(Excerto)
-------

Sobre matrecos: possibilidades e impossibilidades de uma identidade

Sobre matrecos: possibilidades e impossibilidades de uma identidade

  • Uma pretenciosa reflexão “filosófica” sobre a obra Falas Impossíveis de Amarildo Valeriano


Gerson Geraldo Machevo

Para Sánia Mariza Matusse


A poesia é sempre vista como bebida de resmungões e desiludidos durante anos, (desculpem-me os poetas por esta afirmação), sempre os poetas falam de coisas que não percebemos, movem-se entre metáforas e hipérboles em todas as direcções. Por essas razões entre pensadores tão originais como Platão ouviu-se dizer mal da poesia, pois ela aliena o homem, aliena a existência e inventa mundos utópicos. Mas no meio de tanta bebedeira e tropeços alguns poetas conseguiram expressar a alma do seu povo e até algumas vezes a sua própria alma, razão pela qual algumas pessoas preferem sempre aos poetas que aos filósofos.

Poesia é loucura e filosofia é sabedoria, assim definiram alguns iluministas, a emoção pertencia aos seres minorizados enquanto que a razão pertencia a seres iluminados. Esta oposição constante entre pensamentos e emoções, entre consciência e demência, e entre a imaginação e o concreto fez com que o Ludwig WIttgenstein declarasse que “do que se não falar, é melhor calar-se”, ou por outra, sobre o que é impossível dizer-se o possível é não dizer nada!

-------

(Informação apresentada)

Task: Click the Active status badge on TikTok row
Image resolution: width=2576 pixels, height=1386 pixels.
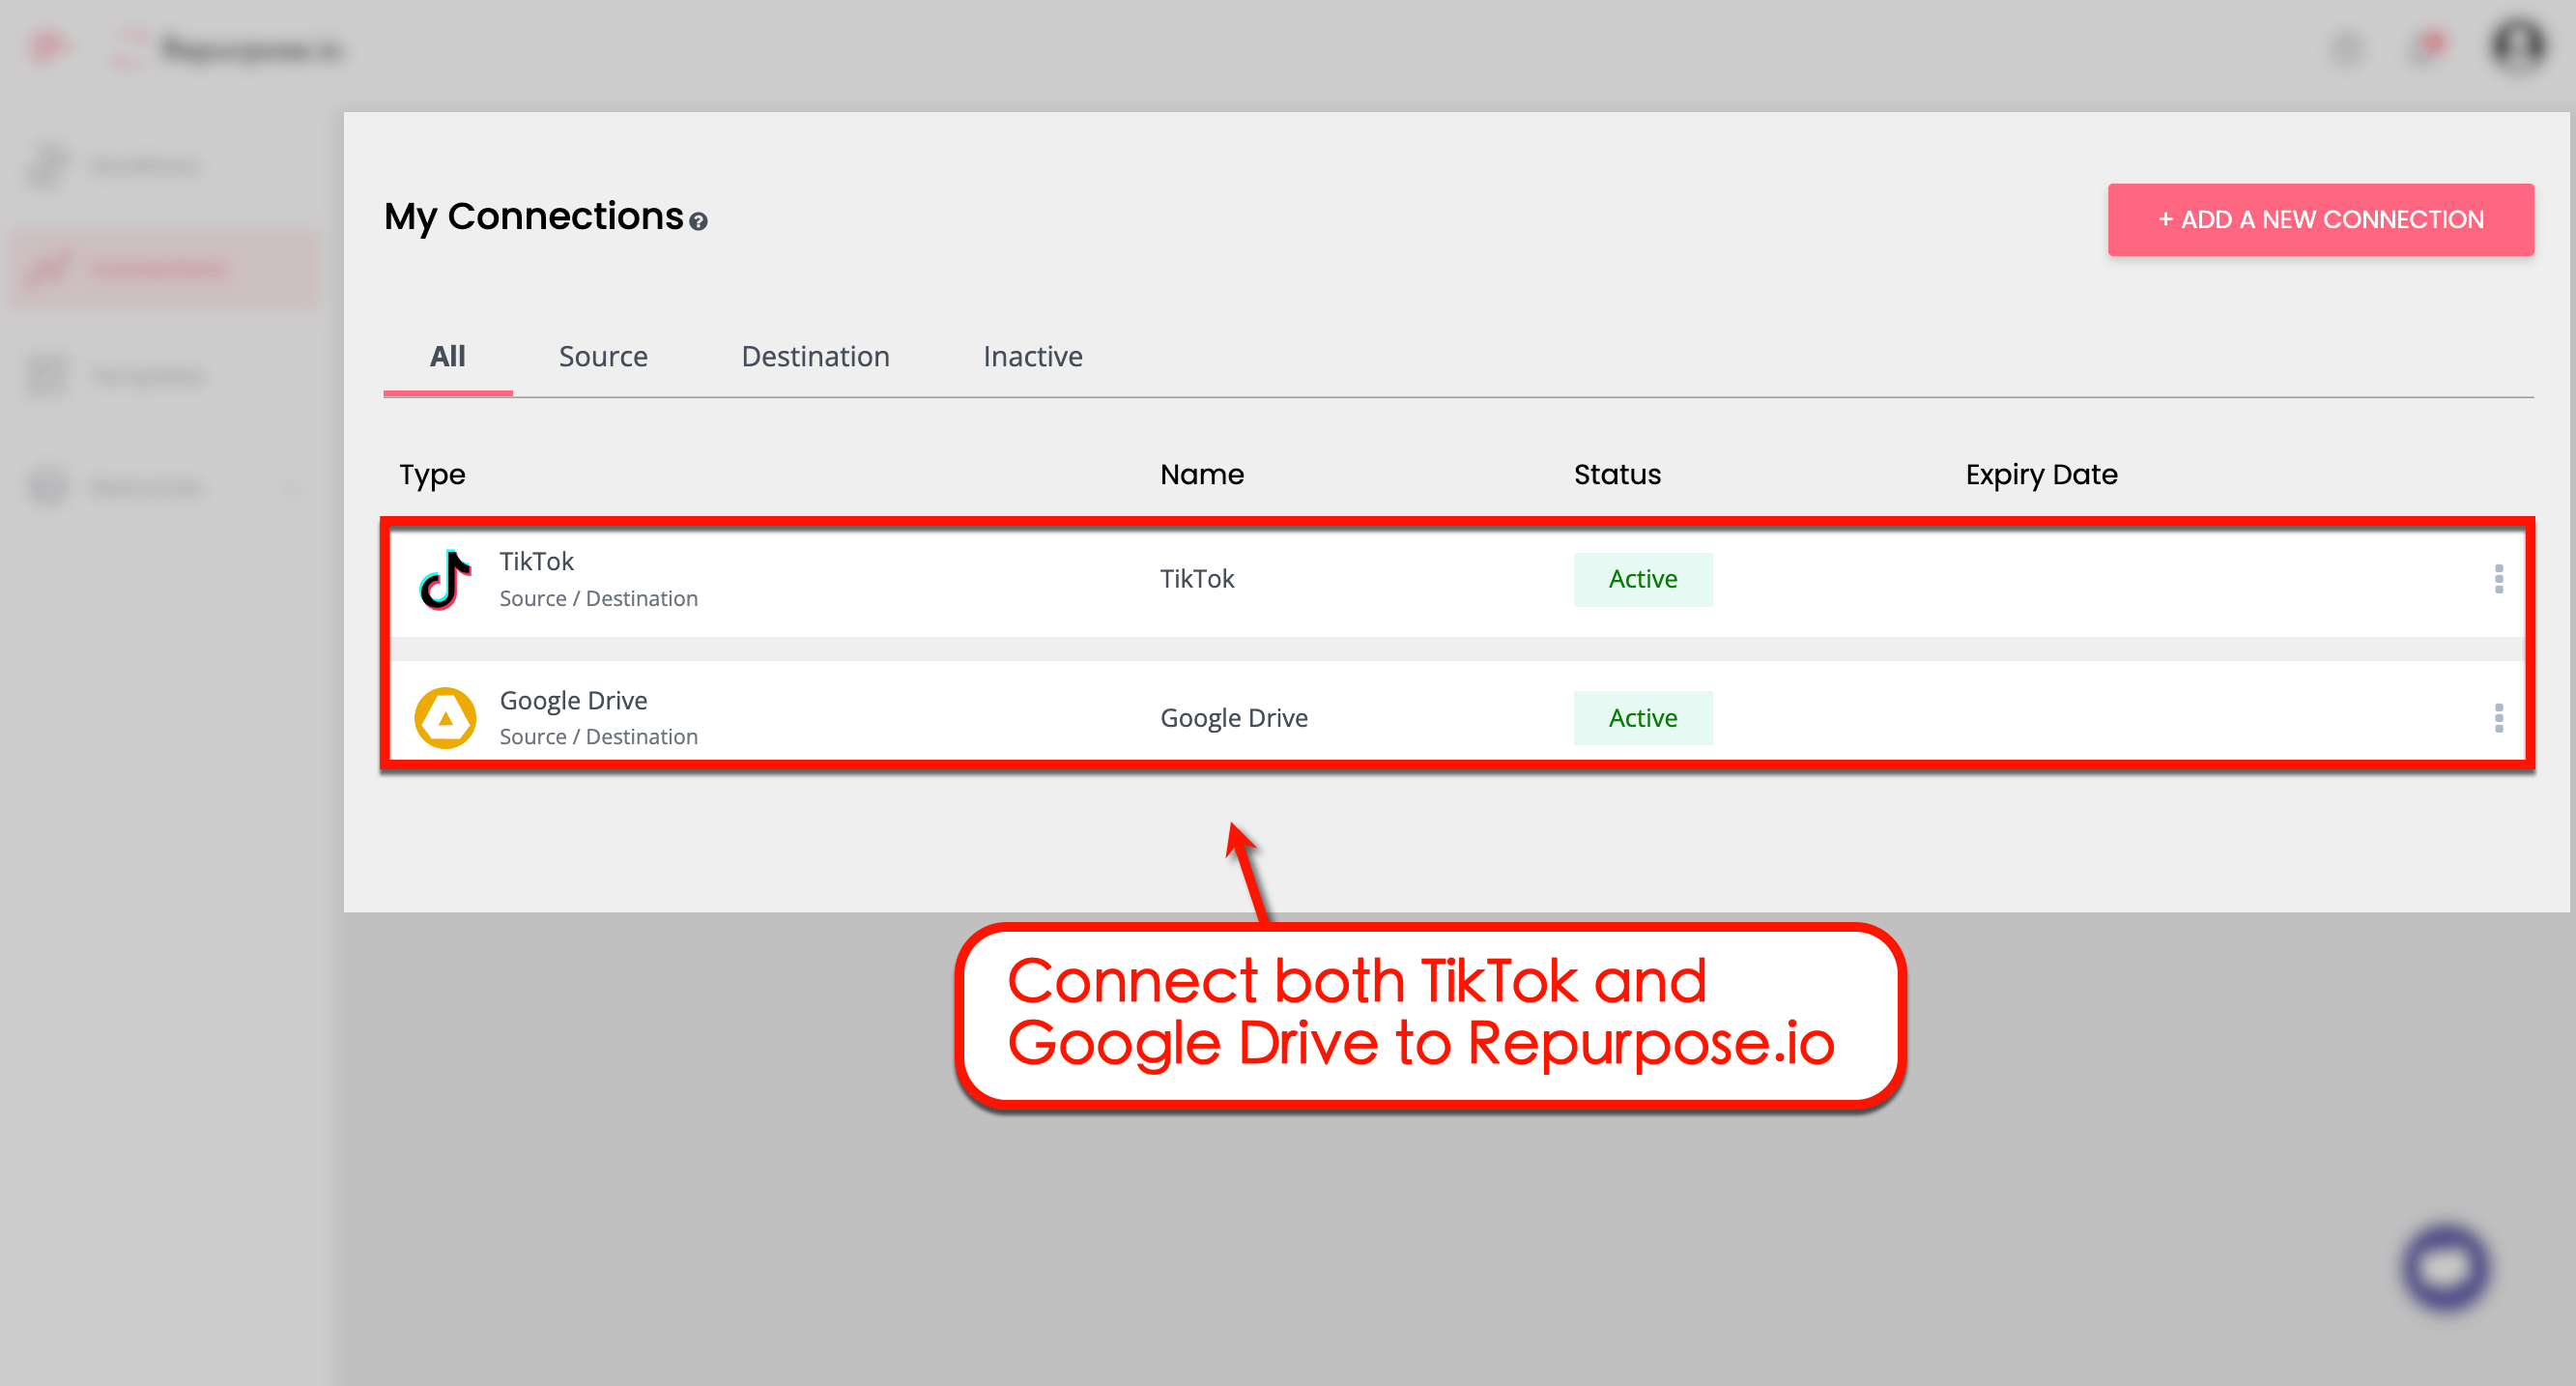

-------

(Problemas a resolver)
- 1) Segundo o excerto, como definiram alguns iluministas a poesia e a filosofia?
- 2) Transcreva do excerto o trecho que vai de "Para Sánia Mariza" até "que aos filósofos.".

(Resoluções detalhadas)
- 1) A poesia como loucura e a filosofia como sabedoria.

- 2)
Para Sánia Mariza Matusse


A poesia é sempre vista como bebida de resmungões e desiludidos durante anos, (desculpem-me os poetas por esta afirmação), sempre os poetas falam de coisas que não percebemos, movem-se entre metáforas e hipérboles em todas as direcções. Por essas razões entre pensadores tão originais como Platão ouviu-se dizer mal da poesia, pois ela aliena o homem, aliena a existência e inventa mundos utópicos. Mas no meio de tanta bebedeira e tropeços alguns poetas conseguiram expressar a alma do seu povo e até algumas vezes a sua própria alma, razão pela qual algumas pessoas preferem sempre aos poetas que aos filósofos.